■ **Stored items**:
::::::::
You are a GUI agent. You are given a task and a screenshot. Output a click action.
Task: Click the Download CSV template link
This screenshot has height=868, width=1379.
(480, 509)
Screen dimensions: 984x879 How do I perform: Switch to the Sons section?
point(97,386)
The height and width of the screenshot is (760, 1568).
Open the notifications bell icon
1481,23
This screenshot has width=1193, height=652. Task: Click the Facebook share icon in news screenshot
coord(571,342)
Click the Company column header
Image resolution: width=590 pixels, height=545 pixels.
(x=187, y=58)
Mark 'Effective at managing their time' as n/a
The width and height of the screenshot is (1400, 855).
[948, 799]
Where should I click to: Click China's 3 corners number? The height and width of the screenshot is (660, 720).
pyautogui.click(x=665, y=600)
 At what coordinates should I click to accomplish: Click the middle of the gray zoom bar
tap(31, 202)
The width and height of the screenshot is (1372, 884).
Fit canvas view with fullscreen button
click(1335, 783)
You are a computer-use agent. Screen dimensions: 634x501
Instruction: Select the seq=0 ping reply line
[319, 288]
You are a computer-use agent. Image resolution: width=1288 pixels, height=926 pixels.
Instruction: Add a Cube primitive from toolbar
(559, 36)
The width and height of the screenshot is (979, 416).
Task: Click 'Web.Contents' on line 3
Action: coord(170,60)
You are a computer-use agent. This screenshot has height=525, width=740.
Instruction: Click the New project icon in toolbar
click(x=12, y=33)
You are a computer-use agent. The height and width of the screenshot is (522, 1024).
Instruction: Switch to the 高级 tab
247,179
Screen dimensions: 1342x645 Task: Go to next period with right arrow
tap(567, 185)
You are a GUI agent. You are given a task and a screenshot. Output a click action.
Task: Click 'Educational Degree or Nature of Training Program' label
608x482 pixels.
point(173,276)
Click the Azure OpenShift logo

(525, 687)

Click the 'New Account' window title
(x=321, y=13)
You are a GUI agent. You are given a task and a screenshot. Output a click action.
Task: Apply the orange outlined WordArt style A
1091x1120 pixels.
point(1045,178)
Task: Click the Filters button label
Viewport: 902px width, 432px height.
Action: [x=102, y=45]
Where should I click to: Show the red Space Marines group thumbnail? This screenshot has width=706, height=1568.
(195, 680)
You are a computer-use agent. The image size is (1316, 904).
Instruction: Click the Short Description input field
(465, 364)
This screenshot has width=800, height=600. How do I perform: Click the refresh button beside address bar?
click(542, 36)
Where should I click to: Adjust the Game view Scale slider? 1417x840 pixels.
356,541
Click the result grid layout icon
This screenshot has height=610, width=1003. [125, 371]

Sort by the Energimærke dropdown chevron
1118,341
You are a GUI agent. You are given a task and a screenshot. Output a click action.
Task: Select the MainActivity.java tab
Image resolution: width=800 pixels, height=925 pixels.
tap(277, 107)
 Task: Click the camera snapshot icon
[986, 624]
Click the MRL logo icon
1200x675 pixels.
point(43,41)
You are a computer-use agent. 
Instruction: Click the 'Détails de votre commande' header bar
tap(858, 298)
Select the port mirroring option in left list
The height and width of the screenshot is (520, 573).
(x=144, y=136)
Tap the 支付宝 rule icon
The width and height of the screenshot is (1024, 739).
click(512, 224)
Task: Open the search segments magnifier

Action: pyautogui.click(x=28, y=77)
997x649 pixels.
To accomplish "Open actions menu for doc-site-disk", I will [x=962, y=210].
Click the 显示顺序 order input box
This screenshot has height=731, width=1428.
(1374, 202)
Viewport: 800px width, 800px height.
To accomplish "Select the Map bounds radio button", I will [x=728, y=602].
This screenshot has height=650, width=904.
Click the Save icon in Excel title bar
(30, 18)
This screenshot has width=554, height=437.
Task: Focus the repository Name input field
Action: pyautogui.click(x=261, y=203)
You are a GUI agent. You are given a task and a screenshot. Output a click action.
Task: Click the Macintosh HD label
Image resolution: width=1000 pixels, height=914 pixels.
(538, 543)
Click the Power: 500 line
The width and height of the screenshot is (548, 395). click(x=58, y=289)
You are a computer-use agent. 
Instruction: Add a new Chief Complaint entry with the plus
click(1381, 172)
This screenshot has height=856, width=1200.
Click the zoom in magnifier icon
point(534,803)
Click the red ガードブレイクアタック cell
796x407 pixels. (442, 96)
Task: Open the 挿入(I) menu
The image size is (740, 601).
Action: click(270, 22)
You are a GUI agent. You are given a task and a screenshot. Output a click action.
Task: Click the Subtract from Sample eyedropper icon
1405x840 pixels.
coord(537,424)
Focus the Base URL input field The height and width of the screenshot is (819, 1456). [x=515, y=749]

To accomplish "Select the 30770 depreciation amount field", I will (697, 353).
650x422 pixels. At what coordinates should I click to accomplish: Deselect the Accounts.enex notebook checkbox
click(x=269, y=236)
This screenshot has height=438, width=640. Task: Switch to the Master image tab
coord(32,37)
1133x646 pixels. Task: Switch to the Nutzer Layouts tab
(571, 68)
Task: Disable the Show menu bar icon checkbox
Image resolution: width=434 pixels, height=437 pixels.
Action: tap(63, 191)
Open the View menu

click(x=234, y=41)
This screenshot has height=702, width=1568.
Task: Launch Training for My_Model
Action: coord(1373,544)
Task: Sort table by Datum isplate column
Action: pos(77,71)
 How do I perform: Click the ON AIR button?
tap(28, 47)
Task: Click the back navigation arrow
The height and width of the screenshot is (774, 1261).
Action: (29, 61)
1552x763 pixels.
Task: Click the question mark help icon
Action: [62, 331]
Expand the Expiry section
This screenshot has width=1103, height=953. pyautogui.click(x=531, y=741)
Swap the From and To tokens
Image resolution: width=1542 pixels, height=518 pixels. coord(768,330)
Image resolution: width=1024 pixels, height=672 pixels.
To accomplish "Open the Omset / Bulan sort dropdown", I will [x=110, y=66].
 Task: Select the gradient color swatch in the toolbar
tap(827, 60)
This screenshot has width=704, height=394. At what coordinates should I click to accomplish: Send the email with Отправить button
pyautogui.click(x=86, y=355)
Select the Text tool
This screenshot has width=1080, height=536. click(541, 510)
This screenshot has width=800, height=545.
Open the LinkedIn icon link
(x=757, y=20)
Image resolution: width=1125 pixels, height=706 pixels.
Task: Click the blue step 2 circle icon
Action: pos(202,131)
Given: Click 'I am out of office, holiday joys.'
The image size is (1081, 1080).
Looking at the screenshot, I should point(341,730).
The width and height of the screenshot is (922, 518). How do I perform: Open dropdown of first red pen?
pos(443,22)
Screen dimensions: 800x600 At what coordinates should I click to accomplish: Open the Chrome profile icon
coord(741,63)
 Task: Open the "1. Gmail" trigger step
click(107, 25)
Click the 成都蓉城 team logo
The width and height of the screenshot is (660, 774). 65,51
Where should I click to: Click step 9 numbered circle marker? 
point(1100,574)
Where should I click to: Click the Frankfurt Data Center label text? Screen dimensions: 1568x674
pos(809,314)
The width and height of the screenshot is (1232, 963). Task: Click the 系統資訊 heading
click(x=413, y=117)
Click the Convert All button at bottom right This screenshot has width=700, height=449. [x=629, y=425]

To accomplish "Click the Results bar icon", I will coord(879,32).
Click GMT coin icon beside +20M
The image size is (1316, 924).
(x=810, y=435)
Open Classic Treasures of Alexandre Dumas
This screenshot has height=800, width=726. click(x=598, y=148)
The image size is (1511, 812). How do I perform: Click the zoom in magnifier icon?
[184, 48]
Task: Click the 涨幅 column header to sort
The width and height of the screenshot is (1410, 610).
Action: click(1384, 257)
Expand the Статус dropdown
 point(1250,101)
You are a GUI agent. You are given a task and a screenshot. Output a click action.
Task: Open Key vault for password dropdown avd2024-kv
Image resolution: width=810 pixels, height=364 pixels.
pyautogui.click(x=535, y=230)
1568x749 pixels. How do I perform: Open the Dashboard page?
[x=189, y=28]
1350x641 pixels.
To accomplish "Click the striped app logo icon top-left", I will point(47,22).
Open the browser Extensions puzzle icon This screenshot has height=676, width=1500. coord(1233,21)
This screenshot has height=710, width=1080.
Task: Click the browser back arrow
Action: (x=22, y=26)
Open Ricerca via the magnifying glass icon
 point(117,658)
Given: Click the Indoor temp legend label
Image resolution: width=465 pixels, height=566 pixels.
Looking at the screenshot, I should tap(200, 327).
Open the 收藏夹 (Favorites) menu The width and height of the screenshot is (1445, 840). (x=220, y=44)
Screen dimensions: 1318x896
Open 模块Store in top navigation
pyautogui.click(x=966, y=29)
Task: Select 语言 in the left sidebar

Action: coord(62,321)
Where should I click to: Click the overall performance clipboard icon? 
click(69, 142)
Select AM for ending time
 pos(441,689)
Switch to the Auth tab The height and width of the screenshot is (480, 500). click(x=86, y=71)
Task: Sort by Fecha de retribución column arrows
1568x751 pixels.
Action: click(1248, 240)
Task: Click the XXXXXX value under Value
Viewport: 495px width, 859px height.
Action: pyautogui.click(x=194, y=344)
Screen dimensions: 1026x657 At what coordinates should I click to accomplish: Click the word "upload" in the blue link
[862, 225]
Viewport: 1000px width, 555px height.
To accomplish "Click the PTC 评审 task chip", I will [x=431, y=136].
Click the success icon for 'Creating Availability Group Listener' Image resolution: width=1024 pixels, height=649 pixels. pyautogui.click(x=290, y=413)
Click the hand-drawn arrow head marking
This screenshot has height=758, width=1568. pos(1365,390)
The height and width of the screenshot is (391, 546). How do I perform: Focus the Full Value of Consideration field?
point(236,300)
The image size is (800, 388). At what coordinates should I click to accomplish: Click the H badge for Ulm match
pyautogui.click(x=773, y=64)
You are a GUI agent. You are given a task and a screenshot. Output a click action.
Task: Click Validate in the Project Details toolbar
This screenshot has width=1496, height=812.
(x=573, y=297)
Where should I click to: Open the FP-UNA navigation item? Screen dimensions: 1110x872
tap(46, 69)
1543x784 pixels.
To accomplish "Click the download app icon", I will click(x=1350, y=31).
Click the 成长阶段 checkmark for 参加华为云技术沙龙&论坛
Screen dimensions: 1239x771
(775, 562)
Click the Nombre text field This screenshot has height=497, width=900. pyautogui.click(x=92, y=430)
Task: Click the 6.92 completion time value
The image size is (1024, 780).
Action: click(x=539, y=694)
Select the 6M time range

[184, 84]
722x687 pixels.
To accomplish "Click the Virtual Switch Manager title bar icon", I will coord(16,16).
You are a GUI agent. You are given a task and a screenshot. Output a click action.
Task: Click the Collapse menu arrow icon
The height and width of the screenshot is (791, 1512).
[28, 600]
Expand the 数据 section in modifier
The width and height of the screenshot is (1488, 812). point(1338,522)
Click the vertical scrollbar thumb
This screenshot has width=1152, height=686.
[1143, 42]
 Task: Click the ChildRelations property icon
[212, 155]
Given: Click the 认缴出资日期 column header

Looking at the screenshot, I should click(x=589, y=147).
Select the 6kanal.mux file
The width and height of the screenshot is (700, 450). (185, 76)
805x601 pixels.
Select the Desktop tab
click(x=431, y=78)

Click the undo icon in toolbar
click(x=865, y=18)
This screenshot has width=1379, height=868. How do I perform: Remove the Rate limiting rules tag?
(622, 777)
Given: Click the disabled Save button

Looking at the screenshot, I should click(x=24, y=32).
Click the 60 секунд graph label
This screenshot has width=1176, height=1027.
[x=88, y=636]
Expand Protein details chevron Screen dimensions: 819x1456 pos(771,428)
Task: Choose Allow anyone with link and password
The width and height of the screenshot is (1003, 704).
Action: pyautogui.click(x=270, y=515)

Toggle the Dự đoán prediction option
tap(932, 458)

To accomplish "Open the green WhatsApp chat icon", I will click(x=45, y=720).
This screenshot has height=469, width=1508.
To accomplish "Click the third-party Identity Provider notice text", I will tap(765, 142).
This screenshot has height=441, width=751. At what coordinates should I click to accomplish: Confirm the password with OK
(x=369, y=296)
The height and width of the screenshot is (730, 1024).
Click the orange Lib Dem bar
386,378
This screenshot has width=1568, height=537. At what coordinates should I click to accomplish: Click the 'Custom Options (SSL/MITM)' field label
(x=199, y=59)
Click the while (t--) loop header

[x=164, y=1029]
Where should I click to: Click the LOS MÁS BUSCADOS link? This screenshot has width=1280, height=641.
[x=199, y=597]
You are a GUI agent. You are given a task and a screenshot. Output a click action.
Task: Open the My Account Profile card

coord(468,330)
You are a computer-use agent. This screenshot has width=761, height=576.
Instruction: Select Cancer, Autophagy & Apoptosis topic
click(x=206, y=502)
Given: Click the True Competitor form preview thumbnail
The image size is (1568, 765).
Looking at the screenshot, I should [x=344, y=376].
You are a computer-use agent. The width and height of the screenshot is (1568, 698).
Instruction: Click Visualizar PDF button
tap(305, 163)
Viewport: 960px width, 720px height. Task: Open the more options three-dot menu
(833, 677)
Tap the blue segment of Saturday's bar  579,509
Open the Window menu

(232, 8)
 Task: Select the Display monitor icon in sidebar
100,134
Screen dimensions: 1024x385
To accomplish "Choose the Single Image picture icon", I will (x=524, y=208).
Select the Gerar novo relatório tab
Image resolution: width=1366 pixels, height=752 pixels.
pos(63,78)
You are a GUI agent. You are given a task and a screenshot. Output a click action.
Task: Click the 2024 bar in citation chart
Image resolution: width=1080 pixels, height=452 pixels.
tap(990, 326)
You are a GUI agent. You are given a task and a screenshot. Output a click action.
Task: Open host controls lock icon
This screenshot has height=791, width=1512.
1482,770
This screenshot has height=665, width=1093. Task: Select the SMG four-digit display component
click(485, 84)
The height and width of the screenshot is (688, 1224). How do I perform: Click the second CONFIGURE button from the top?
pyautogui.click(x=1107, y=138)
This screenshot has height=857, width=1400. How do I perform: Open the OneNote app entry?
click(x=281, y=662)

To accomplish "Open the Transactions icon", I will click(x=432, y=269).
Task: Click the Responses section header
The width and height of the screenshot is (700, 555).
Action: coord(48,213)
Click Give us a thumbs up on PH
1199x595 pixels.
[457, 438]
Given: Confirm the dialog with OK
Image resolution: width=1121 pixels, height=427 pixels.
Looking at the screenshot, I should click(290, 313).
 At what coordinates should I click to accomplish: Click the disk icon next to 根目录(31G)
::::::::
■ **About this exercise**: Your reply should be a single number: the count of lines above that contain the word "Choose".

■ **Result for this exercise**: 2